Konağın kapısında inmiş kapıdaki korumalara düzgün bir şekilde Peri hanım ile görüşmek istediğini söylemişti.
"Hanım ağam kendi evindedir asker beyim"demişti orta yaşlı koruma art niyetsiz gülümseyerek.
"Kendi evinde derken?"
"İki sene evvel evlendi Miran aşiretinin oğlu ile ama yarın akşama geleceklermiş çocuğu ilen kadınlar hazırlık ediyordu"diye konuşan korumanın her kelimesinde kalbinde büyük bir acı hissediyordu Deli...Kendisiyle konuşan adama teşekkür edip yürüyerek uzaklaşmaya başladı...
İnanamıyordu...Nasıl olurda evlenmiş ve çocuğu olurdu Peri kızının...Kendisi kadar sevdiğini, bekleyeceğini sanıyordu...

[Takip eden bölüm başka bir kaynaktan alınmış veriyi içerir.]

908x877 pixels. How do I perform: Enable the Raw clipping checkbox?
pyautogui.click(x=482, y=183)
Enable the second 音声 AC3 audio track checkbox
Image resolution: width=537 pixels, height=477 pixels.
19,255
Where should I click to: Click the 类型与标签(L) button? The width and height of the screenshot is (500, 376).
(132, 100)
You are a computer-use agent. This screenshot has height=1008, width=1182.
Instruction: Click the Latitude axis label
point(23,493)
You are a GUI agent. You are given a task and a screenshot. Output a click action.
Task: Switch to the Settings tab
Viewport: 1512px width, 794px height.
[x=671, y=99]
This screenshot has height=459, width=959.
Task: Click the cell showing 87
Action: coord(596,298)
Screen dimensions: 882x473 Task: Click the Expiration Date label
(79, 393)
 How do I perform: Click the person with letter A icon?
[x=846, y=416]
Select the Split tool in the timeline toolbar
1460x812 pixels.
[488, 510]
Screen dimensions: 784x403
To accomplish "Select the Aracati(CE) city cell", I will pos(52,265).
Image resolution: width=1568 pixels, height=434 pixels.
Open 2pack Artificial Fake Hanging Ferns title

Bekleyeceğim demişti Deli'ye..Göreve gittiğini biliyordu...
Adımları durduğunda önüne geldiği meyhaneye girip bir masaya oturmuş yanına gelen garsona rakı getirmesini söylemişti...Birkaç dakika sonra gelen rakısını art arda iki yudumda içmeye başlamıştı...
ŞİMDİ OKUDUĞUN
SARIŞIN (TAMAMLANDI)
Teen Fiction"ben Vatan'ının her bir karış toprağına aşık bir kadınım"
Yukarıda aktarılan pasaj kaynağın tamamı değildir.